If there is no environment variable with a matching name, the function returns the empty sequence.

The collation used for matching names is implementation-defined, but must be the same as the collation used to ensure that the names of all environment variables are unique.

The function is deterministic, which means that if it is called several times within the same execution scope, with the same arguments, it must return the same result.


On many platforms, the term "environment variable" has a natural meaning in terms of facilities provided by the operating system. This interpretation of the concept does not exclude other interpretations, such as a mapping to a set of configuration parameters in a database system.

Environment variable names are usually case sensitive. Names are usually of the form (letter|_) (letter|_|digit)*, but this varies by platform.

On some platforms, there may sometimes be multiple environment variables with the same name; in this case, it is implementation-dependent as to which is returned; see for example [POSIX.1-2008] (Chapter 8, Environment Variables).
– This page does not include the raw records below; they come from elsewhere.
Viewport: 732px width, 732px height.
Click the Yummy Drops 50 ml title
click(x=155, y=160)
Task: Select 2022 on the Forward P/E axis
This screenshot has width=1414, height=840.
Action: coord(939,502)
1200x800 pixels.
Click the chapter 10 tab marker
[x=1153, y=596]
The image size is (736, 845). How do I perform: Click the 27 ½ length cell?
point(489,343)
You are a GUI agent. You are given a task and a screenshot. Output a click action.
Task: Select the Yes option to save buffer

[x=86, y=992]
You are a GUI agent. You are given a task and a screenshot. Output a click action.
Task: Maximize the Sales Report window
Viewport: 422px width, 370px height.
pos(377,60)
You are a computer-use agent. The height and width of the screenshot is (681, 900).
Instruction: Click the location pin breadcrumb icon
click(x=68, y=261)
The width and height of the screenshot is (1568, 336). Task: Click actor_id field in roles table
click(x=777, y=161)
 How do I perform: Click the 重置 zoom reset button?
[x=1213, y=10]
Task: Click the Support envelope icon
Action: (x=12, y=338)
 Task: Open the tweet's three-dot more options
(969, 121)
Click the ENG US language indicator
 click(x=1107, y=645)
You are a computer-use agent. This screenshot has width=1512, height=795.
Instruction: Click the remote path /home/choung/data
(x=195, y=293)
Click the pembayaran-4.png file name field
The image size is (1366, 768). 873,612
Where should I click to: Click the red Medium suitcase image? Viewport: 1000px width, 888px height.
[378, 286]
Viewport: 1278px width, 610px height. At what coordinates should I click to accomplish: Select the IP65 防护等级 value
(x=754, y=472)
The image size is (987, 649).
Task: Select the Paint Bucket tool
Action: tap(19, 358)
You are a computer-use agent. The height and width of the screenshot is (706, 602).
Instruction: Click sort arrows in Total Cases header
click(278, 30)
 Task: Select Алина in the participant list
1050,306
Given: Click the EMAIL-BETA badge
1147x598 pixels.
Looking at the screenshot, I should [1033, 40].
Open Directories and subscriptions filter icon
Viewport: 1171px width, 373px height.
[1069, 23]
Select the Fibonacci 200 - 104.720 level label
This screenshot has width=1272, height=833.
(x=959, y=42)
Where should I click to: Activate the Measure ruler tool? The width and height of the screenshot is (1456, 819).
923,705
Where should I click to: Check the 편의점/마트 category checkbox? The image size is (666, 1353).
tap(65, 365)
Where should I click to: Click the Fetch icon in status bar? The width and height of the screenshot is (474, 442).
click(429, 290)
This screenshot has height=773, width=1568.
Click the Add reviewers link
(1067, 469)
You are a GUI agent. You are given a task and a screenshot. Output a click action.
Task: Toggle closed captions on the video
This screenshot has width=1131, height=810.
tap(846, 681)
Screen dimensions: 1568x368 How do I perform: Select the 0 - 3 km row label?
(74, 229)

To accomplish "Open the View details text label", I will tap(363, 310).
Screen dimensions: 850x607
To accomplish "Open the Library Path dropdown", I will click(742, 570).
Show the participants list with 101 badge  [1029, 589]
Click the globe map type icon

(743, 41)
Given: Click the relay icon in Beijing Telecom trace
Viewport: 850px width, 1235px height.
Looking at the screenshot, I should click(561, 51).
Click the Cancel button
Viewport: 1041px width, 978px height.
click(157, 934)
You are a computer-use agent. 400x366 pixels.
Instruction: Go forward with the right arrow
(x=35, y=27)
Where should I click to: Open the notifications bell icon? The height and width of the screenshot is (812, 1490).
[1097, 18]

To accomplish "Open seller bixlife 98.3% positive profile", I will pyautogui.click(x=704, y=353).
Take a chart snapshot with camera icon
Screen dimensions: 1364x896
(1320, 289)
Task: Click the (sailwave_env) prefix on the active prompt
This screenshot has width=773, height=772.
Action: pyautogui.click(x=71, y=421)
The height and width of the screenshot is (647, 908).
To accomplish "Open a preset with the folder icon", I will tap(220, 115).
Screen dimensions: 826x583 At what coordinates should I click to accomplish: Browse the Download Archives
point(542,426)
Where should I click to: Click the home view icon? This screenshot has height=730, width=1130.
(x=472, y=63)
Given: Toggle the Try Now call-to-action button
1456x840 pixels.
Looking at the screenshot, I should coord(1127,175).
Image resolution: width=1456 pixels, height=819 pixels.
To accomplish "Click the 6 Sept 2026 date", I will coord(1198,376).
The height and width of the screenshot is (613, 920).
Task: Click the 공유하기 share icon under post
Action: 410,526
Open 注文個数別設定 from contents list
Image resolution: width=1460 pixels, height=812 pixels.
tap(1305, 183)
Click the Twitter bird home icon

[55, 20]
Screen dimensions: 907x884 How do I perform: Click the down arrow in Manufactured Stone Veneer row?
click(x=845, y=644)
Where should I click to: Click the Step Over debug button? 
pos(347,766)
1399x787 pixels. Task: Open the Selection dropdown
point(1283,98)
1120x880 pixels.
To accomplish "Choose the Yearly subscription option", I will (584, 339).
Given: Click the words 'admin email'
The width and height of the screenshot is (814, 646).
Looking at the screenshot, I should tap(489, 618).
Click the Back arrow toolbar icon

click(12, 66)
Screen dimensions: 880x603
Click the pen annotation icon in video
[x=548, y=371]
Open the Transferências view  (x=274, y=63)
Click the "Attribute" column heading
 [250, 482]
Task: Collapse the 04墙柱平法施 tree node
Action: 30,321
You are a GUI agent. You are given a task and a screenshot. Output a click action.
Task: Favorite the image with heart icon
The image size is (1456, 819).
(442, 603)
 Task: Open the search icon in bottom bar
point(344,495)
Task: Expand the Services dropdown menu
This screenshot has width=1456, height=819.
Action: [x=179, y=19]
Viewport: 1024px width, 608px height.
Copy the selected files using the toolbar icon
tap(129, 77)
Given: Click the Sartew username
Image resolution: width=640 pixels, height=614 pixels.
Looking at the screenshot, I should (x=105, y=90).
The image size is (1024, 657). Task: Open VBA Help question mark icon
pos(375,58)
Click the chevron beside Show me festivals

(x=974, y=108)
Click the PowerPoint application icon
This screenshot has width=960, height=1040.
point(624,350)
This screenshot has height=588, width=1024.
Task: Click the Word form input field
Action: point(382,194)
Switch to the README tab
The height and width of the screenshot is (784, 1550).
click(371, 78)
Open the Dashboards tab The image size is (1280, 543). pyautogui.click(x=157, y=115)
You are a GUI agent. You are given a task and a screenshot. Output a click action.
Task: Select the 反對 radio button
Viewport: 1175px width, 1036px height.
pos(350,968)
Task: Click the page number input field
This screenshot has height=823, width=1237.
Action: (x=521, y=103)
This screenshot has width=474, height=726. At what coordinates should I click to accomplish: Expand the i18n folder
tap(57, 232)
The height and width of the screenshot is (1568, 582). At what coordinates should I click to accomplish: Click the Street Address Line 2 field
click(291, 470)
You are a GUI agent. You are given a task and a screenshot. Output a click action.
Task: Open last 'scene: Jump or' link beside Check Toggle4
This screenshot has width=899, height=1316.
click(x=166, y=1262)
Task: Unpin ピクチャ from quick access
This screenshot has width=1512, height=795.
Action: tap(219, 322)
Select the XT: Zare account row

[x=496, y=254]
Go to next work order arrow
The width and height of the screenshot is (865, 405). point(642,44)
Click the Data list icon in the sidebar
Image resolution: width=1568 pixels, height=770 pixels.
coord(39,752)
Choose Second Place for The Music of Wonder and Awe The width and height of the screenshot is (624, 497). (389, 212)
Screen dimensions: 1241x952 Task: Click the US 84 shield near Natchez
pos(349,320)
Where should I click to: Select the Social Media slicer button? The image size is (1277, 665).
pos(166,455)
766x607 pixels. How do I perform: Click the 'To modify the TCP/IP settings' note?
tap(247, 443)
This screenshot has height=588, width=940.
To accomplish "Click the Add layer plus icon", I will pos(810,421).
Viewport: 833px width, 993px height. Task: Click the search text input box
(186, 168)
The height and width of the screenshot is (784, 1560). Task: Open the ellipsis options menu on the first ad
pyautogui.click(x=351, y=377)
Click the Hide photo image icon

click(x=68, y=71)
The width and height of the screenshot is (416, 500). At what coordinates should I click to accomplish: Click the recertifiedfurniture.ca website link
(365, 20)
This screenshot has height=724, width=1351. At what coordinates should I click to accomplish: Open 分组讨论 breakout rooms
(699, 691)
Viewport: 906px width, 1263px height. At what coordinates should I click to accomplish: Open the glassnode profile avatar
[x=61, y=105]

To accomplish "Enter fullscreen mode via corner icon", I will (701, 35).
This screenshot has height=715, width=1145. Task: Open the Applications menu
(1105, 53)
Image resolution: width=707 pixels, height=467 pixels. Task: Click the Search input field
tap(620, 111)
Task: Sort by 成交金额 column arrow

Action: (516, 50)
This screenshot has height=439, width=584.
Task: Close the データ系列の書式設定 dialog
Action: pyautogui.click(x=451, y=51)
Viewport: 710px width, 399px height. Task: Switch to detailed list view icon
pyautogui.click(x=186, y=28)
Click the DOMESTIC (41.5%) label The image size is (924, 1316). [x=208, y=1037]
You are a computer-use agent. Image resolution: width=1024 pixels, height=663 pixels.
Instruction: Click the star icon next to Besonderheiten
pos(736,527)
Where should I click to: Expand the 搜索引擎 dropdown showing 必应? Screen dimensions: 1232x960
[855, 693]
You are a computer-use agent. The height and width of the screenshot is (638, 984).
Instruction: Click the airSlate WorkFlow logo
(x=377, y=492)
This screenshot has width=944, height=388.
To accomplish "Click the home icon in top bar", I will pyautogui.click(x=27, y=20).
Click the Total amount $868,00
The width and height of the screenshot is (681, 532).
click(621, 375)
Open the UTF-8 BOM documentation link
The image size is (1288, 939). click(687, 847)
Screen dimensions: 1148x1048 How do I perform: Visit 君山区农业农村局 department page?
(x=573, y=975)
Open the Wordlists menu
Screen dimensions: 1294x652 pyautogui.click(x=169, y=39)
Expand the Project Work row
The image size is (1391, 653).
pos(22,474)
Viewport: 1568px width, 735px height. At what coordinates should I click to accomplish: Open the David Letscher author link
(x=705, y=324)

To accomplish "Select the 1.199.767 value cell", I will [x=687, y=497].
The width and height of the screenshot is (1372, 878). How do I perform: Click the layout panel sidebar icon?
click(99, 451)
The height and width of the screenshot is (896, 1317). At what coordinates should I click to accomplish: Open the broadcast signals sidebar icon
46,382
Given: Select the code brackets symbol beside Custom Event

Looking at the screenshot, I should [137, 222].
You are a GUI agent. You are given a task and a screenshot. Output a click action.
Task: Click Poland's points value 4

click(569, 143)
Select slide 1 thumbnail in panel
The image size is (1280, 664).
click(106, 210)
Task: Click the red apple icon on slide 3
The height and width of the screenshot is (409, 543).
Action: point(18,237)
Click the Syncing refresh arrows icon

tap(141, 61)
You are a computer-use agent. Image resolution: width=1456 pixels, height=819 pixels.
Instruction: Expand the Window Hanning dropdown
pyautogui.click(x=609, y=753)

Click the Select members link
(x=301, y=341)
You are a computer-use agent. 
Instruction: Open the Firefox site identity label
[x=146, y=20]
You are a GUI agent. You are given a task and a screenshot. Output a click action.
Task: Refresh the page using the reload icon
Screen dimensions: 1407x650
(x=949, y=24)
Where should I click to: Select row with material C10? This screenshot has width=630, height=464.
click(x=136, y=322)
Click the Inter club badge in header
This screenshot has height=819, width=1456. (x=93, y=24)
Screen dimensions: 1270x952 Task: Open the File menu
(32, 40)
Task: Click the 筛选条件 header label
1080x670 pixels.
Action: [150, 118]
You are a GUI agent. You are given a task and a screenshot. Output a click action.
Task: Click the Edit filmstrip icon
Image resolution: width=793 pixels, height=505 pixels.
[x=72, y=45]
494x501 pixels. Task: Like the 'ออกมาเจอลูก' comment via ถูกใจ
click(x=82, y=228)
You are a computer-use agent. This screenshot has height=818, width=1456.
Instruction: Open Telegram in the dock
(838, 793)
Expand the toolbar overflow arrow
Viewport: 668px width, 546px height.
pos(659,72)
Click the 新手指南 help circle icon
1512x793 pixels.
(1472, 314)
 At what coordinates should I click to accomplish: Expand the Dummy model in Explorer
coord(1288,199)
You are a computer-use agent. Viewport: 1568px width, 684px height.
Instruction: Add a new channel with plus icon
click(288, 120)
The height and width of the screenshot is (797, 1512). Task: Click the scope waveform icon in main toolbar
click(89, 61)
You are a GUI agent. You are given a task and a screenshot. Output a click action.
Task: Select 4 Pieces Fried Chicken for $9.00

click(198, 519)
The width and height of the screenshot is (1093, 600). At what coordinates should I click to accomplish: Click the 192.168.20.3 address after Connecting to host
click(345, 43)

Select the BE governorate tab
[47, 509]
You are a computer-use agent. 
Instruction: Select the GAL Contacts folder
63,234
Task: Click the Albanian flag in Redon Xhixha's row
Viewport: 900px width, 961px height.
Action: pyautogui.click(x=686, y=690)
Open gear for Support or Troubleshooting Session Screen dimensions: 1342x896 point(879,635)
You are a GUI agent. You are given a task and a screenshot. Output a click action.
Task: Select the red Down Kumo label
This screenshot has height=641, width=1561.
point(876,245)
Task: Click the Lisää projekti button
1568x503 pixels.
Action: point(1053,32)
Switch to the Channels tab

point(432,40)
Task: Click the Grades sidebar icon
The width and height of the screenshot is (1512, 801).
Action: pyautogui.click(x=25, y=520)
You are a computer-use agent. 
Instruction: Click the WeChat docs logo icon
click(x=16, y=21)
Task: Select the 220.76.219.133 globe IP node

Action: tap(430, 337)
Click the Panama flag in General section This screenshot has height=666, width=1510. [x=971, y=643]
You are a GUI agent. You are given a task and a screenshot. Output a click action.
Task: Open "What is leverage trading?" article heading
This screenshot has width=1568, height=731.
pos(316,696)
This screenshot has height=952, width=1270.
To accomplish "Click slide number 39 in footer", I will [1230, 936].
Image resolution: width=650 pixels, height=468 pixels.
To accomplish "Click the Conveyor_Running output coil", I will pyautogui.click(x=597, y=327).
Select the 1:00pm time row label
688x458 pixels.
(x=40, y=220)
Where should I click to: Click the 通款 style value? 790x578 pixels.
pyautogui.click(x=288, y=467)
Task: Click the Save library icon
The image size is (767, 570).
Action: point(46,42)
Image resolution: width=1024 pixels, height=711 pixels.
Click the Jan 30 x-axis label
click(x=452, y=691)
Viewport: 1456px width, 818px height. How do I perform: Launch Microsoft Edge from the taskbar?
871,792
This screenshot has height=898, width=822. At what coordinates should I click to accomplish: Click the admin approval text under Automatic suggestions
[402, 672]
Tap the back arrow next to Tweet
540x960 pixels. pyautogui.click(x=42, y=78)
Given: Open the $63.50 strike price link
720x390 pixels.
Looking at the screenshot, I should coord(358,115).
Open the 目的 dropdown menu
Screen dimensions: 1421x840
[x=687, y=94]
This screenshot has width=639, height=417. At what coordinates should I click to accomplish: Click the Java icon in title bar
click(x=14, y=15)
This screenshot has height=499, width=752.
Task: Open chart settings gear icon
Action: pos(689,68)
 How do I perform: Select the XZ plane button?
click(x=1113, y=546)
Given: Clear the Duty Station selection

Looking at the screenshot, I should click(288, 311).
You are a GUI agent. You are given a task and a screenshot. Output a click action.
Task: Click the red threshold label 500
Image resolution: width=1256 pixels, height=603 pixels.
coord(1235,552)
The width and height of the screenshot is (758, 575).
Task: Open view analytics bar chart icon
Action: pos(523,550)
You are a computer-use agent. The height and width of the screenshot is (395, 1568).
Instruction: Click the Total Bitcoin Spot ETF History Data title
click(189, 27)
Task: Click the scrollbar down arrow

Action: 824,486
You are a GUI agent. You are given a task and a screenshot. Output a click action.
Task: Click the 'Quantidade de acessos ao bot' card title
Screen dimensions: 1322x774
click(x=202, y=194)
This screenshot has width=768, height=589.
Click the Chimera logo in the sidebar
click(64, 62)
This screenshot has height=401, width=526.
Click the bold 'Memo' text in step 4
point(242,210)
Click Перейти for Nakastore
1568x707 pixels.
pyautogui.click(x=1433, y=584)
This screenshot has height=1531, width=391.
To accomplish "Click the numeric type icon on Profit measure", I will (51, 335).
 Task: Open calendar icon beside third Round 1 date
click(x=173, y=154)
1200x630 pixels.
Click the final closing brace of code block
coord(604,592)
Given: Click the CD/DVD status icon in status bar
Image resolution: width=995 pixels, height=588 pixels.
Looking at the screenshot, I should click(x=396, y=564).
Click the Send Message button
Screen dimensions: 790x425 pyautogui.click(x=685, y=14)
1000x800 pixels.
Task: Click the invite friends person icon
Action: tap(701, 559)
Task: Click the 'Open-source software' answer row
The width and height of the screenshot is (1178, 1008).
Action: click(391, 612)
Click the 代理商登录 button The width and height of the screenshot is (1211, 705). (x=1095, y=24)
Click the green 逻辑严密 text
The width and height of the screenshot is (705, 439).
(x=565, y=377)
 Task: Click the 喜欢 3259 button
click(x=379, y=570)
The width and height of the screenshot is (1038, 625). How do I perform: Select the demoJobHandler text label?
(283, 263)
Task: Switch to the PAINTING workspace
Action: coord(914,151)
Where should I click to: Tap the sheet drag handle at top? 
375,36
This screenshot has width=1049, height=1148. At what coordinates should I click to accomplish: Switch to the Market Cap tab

Implementations may use prefixes or other naming conventions to disambiguate the names.

The requirement to ensure that the function is deterministic means in practice that the implementation must make a snapshot of the environment variables at some time during execution, and return values obtained from this snapshot, rather than using live values that are subject to change at any time.

Operating system environment variables may be associated with a particular process, while queries and stylesheets may execute across multiple processes (or multiple machines). In such circumstances implementations may choose to provide access to the environment variables associated with the process in which the query or stylesheet processing was initiated.

Security advice: Queries from untrusted sources should not be permitted unrestricted access to environment variables. For example, the name of the account under which the query is running may be useful information to a would-be intruder. An implementation may therefore choose to restrict access to the environment, or may provide a facility to make fn:environment-variable always return the empty sequence.